__POLECENIE A__
Odpowiedz na pytania do tekstu o smartfonach Moto G7:
(i) Ile lat minęło od premiery pierwszego modelu serii Moto G?
(ii) Jaką grubość ma Moto G7 Plus?
(iii) Co oba smartfony mają w zestawie?
__POLECENIE B__
Przepisz wiernie fragment tekstu o smartfonach Moto G7 od słów „Seria Moto G” do słów „zatem do szczegółów.”, łącznie z nimi.
__POLECENIE C__
Kontynuuj tekst o smartfonach Moto G7 od miejsca, w którym się kończy.

Seria Moto G to synonim solidnego smartfona ze średniej półki. Chociaż od premiery pierwszego modelu minęło już 6 lat, a konkurencja jest coraz większa, to sentyment pozostał. Jest to nie tylko sentyment, bo wśród niedrogich smartfonów Motorola to wciąż pewien rodzaj gwarancji jakości, czystego Androida i sensownych aktualizacji. Niedawno miała miejsce premiera czterech modeli z najnowszej serii Moto G7. My porównaliśmy dwa najwyższe modele - Moto G7 i Moto G7 Plus.
Już na wstępie warto zaznaczyć, że Moto G7 Plus wygrała w naszym porównaniu jakości aparatów w smartfonach ze średniej półki. Przejdźmy zatem do szczegółów.
Wygląd i jakość wykonania obu smartfonów Moto z serii G7 jest niemal identyczna. Szklane plecki, ramka z chromowanego tworzywa w kolorze obudowy, na dole USB C, monofoniczny głośnik i gniazdo słuchawkowe. Rozmiar i waga są też niemal identyczne. Oba smartfony mają 157 x 75,3 mm i symbolicznie różnią się tylko grubością. Moto G7 ma 8 mm grubości, a Moto G7 Plus 8,3 mm grubości. Waga pierwszego to 172 gramy, a drugiego 176 gramów. Oba telefony mają plecki wykonane z Gorilla Glass 3 i czytnik linii papilarnych z tyłu obudowy.
Czytnik w obu telefonach działa tak samo – jest bezproblemowy i niezawodny, chociaż nie jest najszybszy na rynku. Spełnia swoją funkcję bez problemu. Głośność trybu głośnomówiącego jest wystarczająca do słuchania audycji czy okazjonalnego puszczenia muzyki w obu urządzeniach. W droższej Moto G7 Plus dźwięk jest zauważalnie pełniejszy, mający więcej niskich tonów, jest to jednak subtelna różnica. Dźwięk wydobywa się z dolnej krawędzi i nie jest stereofoniczny.
Oba smartfony mają pełny dual SIM – można jednocześnie włożyć kartę pamięci i dwie karty nano SIM.
Smartfony mają sylikonowe etui w zestawie, które pozwala zabezpieczyć je przed upadkiem i zarysowaniem, jednocześnie ukrywając wystający aparat z tyłu obudowy.

__Wpisy wzięte ze zbioru__
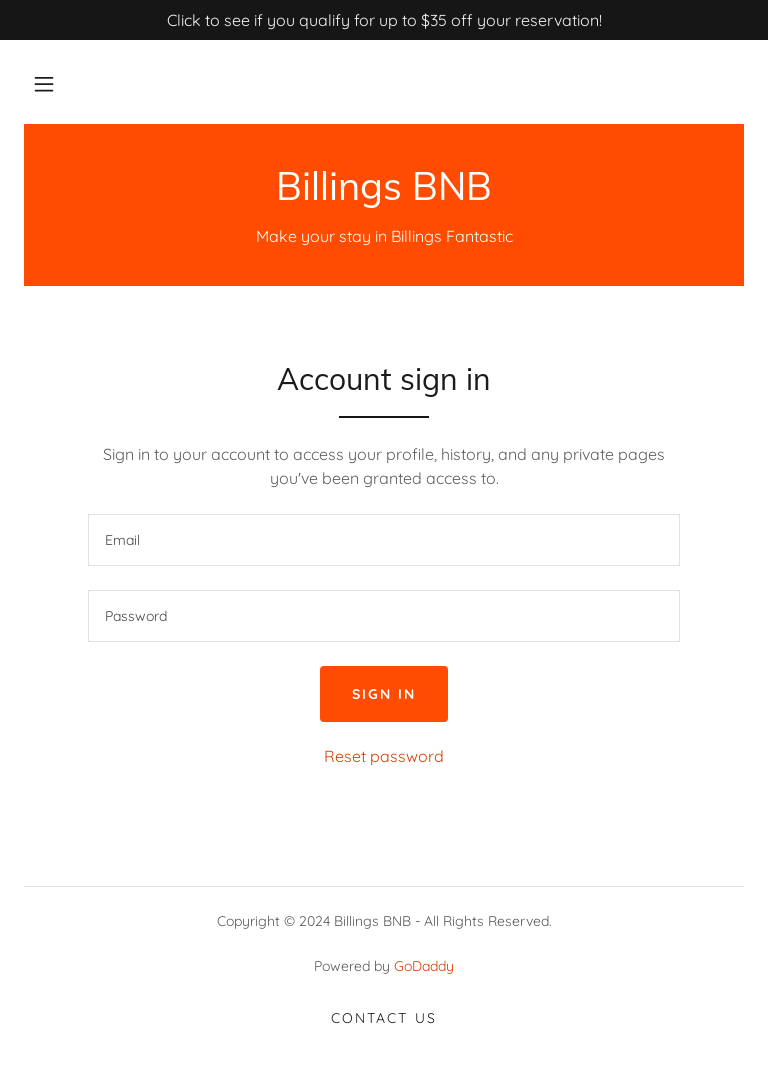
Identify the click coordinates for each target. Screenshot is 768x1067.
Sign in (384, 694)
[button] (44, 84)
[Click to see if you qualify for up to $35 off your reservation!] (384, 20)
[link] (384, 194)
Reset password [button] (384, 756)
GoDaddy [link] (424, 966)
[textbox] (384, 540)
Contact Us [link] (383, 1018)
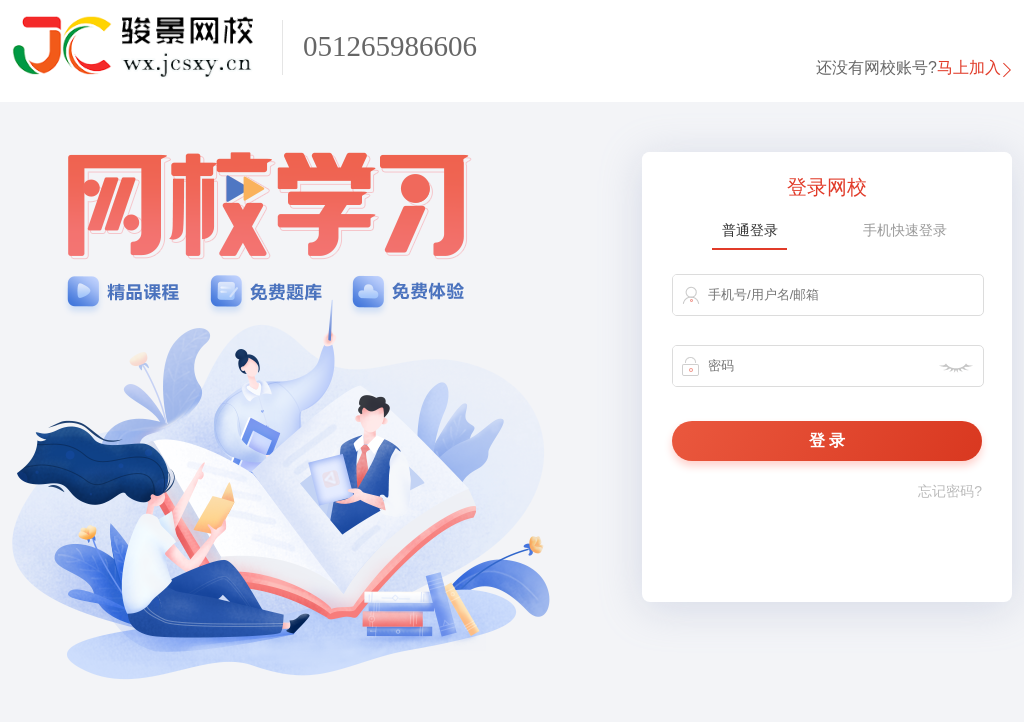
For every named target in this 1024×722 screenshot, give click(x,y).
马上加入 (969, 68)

__ODPOWIEDŹ A__
(i) 6 lat.
(ii) 8,3 mm.
(iii) Sylikonowe etui.

__ODPOWIEDŹ B__
Seria Moto G to synonim solidnego smartfona ze średniej półki. Chociaż od premiery pierwszego modelu minęło już 6 lat, a konkurencja jest coraz większa, to sentyment pozostał. Jest to nie tylko sentyment, bo wśród niedrogich smartfonów Motorola to wciąż pewien rodzaj gwarancji jakości, czystego Androida i sensownych aktualizacji. Niedawno miała miejsce premiera czterech modeli z najnowszej serii Moto G7. My porównaliśmy dwa najwyższe modele - Moto G7 i Moto G7 Plus.
Już na wstępie warto zaznaczyć, że Moto G7 Plus wygrała w naszym porównaniu jakości aparatów w smartfonach ze średniej półki. Przejdźmy zatem do szczegółów.

__ODPOWIEDŹ C__
W testach mieliśmy wersję ciemną oraz białą. Chociaż preferuję raczej ciemne kolory, to trzeba przyznać, że kolor biały ukrywa smugi powstające od dotyku oraz paprochy w kieszeni, podczas gdy ciemna obudowa podkreśla każdy najmniejszy paproszek i dotyk.
Obudowy tych telefonów nie są uszczelniane. Z punktu widzenia jakości wykonania oba urządzenia wykonane są identycznie, a więc budowa nie powinna być czynnikiem decydującym pomiędzy Moto G7 a G7 Plus. Sam design jest atrakcyjny, ale mimo wszystko trochę szkoda, że ramka nie jest wykonana z metalu. Wówczas nie miałbym żadnych zastrzeżeń.
Ekran w obu smartfonach ma identyczne parametry – przekątną 6,2 cala, rozdzielczość FHD+ 2270 x 1080 pikseli, proporcje 19:9 i gęstość pikseli na poziomie 405 PPI. Jasność, jak i kąty widzenia są też takie same i dla obu urządzeń po prostu dobre. Motorola nie ustanawia tutaj nowych standardów jakości, ale też niczego tym wyświetlaczom nie brakuje. Z tego punktu widzenia tańszy model wydaje się atrakcyjniejszy, gdyż za niższą cenę oferuje taką samą jakość i przekątną. Z obu telefonów Moto korzysta się przyjemnie.
Dwa najwyższe modele z serii G7 to pierwsze i jedyne jak dotąd smartfony Motoroli z wycięciem ekranu w postaci kropli. Wcześniej Motorola One wprowadziła szeroki notch, który odziedziczyły też dwa niższe modele z serii G7 – Play oraz Power. Jeszcze wcześniejsze urządzenia nie miały wycięć, tylko szersze ramki. W efekcie wypełnienie obudowy ekranem poprawiło się o niemal 10% względem zeszłorocznego G6 Plus i obecnie wynosi ponad 81%. Choć można znaleźć jeszcze cieńsze ramki na rynku, Motorola wypada całkiem dobrze na tle konkurentów. Przede wszystkim nie brakuje miejsca na powiadomienia na górnej belce i ekran faktycznie jest większy, a nie tylko się taki wydaje.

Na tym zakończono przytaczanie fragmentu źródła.